# [Exercise directions]
Rewrite the lines of the records from the one holding "Select the 概説 header box" through the end of the records, inclusive, keeping the requests, and scale every click coordinate in the answers by 1.2, rounding to whole numbers with halves going up. Leave the numbers inside the requests unchanged.

--- BEGIN Dataset excerpts ---

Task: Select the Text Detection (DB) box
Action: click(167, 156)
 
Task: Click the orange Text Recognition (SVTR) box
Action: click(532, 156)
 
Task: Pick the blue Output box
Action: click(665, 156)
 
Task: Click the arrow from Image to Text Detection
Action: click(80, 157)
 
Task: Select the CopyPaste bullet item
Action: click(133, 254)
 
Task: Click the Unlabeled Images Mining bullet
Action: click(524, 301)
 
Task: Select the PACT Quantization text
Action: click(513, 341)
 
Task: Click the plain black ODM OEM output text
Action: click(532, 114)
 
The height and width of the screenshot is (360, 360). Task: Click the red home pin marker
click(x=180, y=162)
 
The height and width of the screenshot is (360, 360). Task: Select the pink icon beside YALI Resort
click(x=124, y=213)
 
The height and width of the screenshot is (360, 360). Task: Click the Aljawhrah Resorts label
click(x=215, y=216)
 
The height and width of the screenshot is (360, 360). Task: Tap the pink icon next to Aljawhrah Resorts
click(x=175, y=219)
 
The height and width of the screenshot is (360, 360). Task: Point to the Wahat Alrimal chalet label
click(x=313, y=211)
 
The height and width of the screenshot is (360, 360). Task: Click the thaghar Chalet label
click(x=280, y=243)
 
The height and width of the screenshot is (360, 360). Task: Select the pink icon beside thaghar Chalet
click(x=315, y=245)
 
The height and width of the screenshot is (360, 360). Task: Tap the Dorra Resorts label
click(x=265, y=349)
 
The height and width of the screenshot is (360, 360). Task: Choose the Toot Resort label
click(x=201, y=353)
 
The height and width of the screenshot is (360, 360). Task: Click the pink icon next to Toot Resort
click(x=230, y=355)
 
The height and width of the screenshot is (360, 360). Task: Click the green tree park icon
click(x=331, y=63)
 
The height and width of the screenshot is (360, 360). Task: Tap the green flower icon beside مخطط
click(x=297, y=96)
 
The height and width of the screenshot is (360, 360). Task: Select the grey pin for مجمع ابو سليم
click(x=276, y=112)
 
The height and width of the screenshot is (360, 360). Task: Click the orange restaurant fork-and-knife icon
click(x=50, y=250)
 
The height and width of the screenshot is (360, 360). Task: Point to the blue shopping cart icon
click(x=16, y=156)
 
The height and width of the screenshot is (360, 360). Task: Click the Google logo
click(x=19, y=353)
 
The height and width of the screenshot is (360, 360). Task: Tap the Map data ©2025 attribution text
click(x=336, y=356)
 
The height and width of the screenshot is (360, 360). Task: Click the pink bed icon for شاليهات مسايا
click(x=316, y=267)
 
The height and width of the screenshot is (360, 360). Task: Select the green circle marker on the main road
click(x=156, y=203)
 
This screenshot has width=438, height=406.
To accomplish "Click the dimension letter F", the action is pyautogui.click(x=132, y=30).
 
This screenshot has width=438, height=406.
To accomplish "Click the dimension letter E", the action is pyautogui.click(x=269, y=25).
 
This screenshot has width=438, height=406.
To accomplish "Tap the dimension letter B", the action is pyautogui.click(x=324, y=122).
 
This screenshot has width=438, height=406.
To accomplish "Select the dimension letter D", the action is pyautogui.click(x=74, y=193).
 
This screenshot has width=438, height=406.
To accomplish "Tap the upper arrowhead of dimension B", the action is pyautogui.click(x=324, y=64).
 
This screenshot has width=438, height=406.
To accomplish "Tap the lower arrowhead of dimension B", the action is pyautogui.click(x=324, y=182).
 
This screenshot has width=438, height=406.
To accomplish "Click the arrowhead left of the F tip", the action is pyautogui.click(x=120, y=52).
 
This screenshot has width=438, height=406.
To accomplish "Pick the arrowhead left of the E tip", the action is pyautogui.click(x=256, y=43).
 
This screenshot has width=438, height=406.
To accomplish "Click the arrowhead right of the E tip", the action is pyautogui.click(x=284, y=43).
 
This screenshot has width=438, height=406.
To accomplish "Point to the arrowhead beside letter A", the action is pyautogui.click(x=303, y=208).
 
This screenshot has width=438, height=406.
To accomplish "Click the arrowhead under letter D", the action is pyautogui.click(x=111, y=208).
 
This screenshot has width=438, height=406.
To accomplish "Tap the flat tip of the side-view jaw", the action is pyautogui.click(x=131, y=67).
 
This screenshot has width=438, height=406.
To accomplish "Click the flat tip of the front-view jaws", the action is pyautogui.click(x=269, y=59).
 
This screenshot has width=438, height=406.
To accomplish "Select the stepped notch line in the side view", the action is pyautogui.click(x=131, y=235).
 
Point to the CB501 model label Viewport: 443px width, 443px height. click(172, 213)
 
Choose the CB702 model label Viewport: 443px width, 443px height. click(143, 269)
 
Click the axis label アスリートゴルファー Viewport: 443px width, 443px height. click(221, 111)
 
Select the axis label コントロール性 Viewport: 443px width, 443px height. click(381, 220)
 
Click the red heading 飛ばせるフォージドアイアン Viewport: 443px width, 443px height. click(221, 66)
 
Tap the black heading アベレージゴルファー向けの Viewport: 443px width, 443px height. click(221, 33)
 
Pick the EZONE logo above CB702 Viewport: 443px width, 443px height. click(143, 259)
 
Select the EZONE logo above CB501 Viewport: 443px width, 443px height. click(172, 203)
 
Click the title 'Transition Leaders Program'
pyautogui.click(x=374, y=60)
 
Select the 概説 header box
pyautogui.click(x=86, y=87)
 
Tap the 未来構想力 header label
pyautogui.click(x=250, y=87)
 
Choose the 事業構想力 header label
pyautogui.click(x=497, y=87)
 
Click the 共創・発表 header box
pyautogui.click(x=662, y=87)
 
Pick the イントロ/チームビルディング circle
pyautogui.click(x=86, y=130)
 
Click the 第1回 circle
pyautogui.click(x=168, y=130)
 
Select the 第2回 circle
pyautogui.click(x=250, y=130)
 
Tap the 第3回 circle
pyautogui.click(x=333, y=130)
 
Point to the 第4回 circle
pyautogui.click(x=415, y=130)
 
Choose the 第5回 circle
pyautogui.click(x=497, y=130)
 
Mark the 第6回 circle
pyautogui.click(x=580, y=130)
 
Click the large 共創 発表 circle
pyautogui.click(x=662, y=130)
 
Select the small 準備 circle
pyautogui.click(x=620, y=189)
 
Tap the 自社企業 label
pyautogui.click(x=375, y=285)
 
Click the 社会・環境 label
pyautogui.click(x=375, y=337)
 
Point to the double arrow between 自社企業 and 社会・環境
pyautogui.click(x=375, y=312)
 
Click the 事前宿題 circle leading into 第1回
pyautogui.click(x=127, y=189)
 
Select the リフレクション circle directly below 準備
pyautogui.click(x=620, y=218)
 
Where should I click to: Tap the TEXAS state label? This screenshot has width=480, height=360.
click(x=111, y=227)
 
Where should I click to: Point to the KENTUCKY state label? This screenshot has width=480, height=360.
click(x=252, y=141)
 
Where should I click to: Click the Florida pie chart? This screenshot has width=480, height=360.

--- END Dataset excerpts ---

# [Answer to the problem]
Select the 概説 header box
pyautogui.click(x=103, y=104)
 
Tap the 未来構想力 header label
pyautogui.click(x=300, y=104)
 
Choose the 事業構想力 header label
pyautogui.click(x=596, y=104)
 
Click the 共創・発表 header box
pyautogui.click(x=794, y=104)
 
Pick the イントロ/チームビルディング circle
pyautogui.click(x=103, y=156)
 
Click the 第1回 circle
pyautogui.click(x=202, y=156)
 
Select the 第2回 circle
pyautogui.click(x=300, y=156)
 
Tap the 第3回 circle
pyautogui.click(x=400, y=156)
 
Point to the 第4回 circle
pyautogui.click(x=498, y=156)
 
Choose the 第5回 circle
pyautogui.click(x=596, y=156)
 
Mark the 第6回 circle
pyautogui.click(x=696, y=156)
 
Click the large 共創 発表 circle
pyautogui.click(x=794, y=156)
 
Select the small 準備 circle
pyautogui.click(x=744, y=227)
 
Tap the 自社企業 label
pyautogui.click(x=450, y=342)
 
Click the 社会・環境 label
pyautogui.click(x=450, y=404)
 
Point to the double arrow between 自社企業 and 社会・環境
pyautogui.click(x=450, y=374)
 
Click the 事前宿題 circle leading into 第1回
pyautogui.click(x=152, y=227)
 
Select the リフレクション circle directly below 準備
pyautogui.click(x=744, y=262)
 
Where should I click to: Tap the TEXAS state label? This screenshot has width=480, height=360.
click(x=133, y=272)
 
Where should I click to: Point to the KENTUCKY state label? This screenshot has width=480, height=360.
click(x=302, y=169)
 
Where should I click to: Click the Florida pie chart? This screenshot has width=480, height=360.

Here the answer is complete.